- **Task description**
Carry on the passage about tax risks for unitholders, picking up after its final sentence.

We have adopted certain valuation methodologies and monthly conventions for federal income tax purposes that may result in a shift of income, gain, loss and deduction between our general partner and our unitholders. The IRS may challenge this treatment, which could adversely affect the value of the common units.

When we issue additional units or engage in certain other transactions, we will determine the fair market value of our assets and allocate any unrealized gain or loss attributable to our assets to the capital accounts of our unitholders and our general partner. Our methodology may be viewed as understating the value of our assets. In that case, there may be a shift of income, gain, loss and deduction between certain unitholders and our general partner, which may be unfavorable to such unitholders. Moreover, under our valuation methods, subsequent purchasers of common units may have a greater portion of their Internal Revenue Code Section 743(b) adjustment allocated to our tangible assets and a lesser portion allocated to our intangible assets. The IRS may challenge our valuation methods, or our allocation of the Section 743(b) adjustment attributable to our tangible and intangible assets, and allocations of taxable income, gain, loss and deduction between our general partner and certain of our unitholders.

A successful IRS challenge to these methods or allocations could adversely affect the amount of taxable income or loss being allocated to our unitholders. It could also affect the amount of taxable gain from our unitholders’ sale of common units and could have a negative impact on the value of the common units or result in audit adjustments to our unitholders’ tax returns without the benefit of additional deductions.

As a result of investing in our common units or Preferred Units, unitholders may become subject to state and local taxes and return filing requirements in jurisdictions where we operate or own or acquire properties.

- **Material**

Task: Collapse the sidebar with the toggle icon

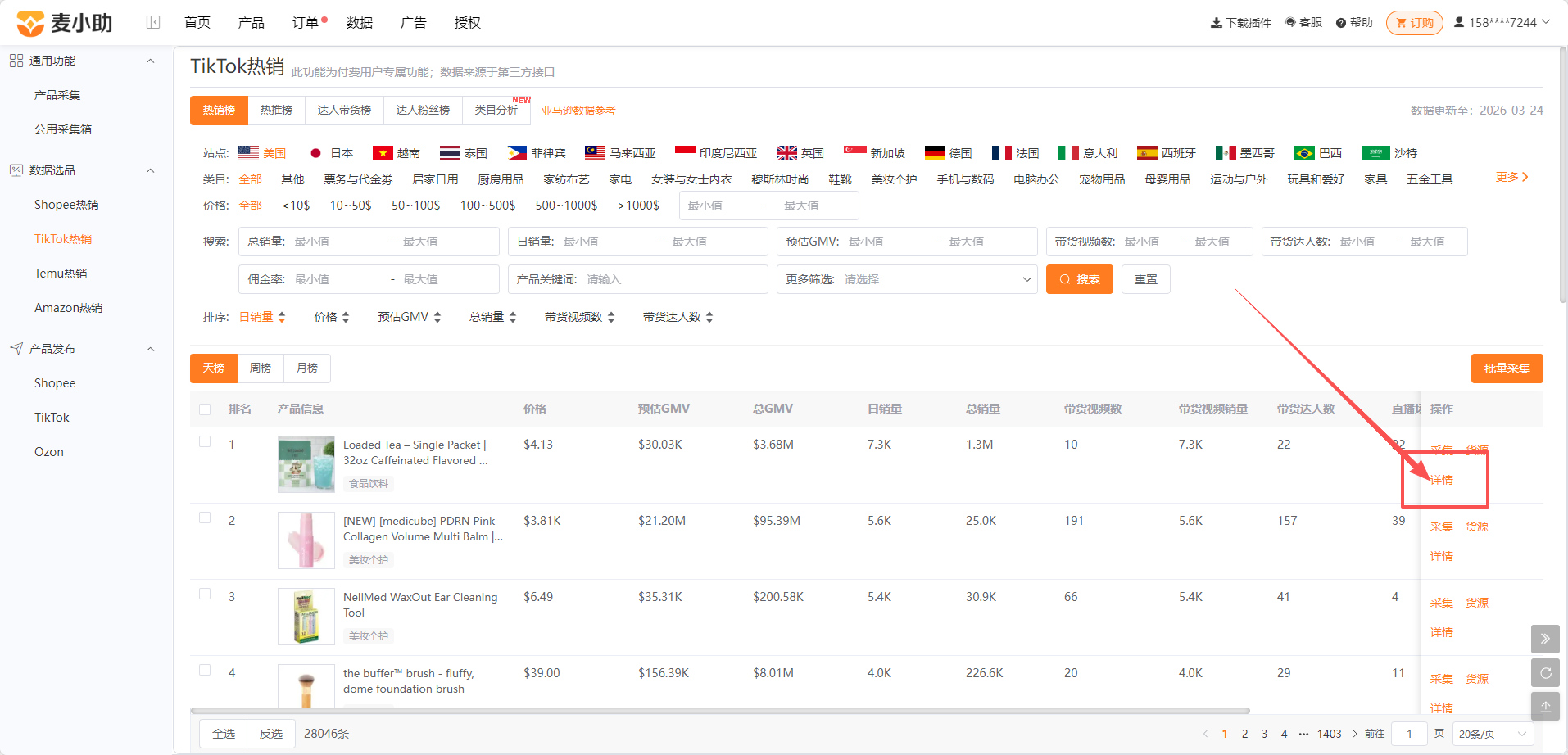Action: pos(153,22)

- **Answer to this problem**
In addition to federal income taxes, our unitholders will likely be subject to other taxes, including state and local taxes, unincorporated business taxes and estate, inheritance or intangible taxes that are imposed by the various jurisdictions in which we conduct business or control property now or in the future, even if they do not live in any of those jurisdictions. Our unitholders will likely be required to file state and local income tax returns and pay state and local income taxes in some or all of these various jurisdictions. Further, our unitholders may be subject to penalties for failure to comply with those requirements. Many of the states in which we operate currently impose a personal income tax on individuals. As we make acquisitions or expand our business, we may control assets or conduct business in additional states that impose a personal income tax. It is the unitholder’s responsibility to file all federal, state and local tax returns.

If we are required to make payments of taxes, penalties, and interest resulting from audit adjustments, our cash available for distribution to our unitholders might be substantially reduced.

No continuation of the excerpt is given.